I felt the letter I just spent my lunch hour writing to Kay Hagan, Democrat who represents me in NC, was worth sharing with more than just her office staff. (I added the hyperlinks as references which were not included in the original note). Thanks for reading... and please send a note to your Senators in support of S 1467 and Congressional rep in support of HR 1179. See www.usccb.org/conscience for more info.
Dear Ms. Hagan,
I wrote you a short note when I missed you on Monday, January 24 during the annual March for Life. I returned home saddened from the sight of so many pro-life activists who come in defense of women and the unborn, yet this message we brought on behalf of the voiceless unborn was left unheard by many in our government and media.
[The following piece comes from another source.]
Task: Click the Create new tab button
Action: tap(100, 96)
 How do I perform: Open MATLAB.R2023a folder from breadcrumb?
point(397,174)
Today, I am writing to tell you of my grave concern regarding the HHS mandate for contraceptive coverage. Indeed it is not just religious employers who are affected, but all employers whose personal and/or religious convictions likewise prevent them from providing contraceptive services and abortifacients in their health coverage.
Please support S 1467.
As a public servant, your duty is primarily to the "poorest of the poor" (as Mother Teresa was known to say), the most defenseless among us, and these are quite literally those yet to be born. Whether these unborn are zygotes, embryos, or fetuses, they deserve the protection allotted to them in our Country's Founding Document: "That all men are created equal, that they are endowed by their Creator with certain unalienable Rights, that among these are Life, Liberty and the Pursuit of Happiness."
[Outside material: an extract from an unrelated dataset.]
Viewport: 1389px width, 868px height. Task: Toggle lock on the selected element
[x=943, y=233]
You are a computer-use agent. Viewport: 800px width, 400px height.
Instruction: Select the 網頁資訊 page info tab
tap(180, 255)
It may seem a far stretch to say that contraception is somehow connected to the abortion problem; after all, contraceptives are meant to prevent pregnancies and therefore the need for abortion.
However, in reality, that is not the case. In Planned Parenthood v. Casey in 1994, the US Supreme Court stated, "[F]or two decades of economic and social developments, have organized intimate relationships and made choices that define their views of themselves and their places in society, in reliance on the availability of abortion in the event that contraception should fail" [505 U.S. 833, 835].
Indeed, the latest numbers from the Guttmacher Institute state that, "Fifty-four percent of women who have abortions had used a contraceptive method (usually the condom or the pill) during the month they became pregnant." That means that 54% of women are getting abortions because they WERE using contraceptives.
You see, contraceptives provide an often times false-hope that pregnancy will not occur. When it does, however, the child is not wanted and is aborted. This is why the Catholic Church and other individuals are opposed to contraceptive use: because its mentality leads to instances of abortion.
Motherhood does not strip a woman of her rights to participate in the fabric of our culture and society. (as Planned Parenthood v. Casey so brazenly goes on to state.) Indeed, this is part of the very fiber of our femininity. And on the contrary, the unborn boys and girls who will never see daylight do not get the opportunity to participate in our society, and women themselves who abort often experience unexpected emotional and physical side effects.
Ms. Hagan, please know of my prayers for you that you will use your strong leadership abilities in defense of religious freedom, rights of conscience, and the rights of the unborn.
Thank you for your time and your service to our Country.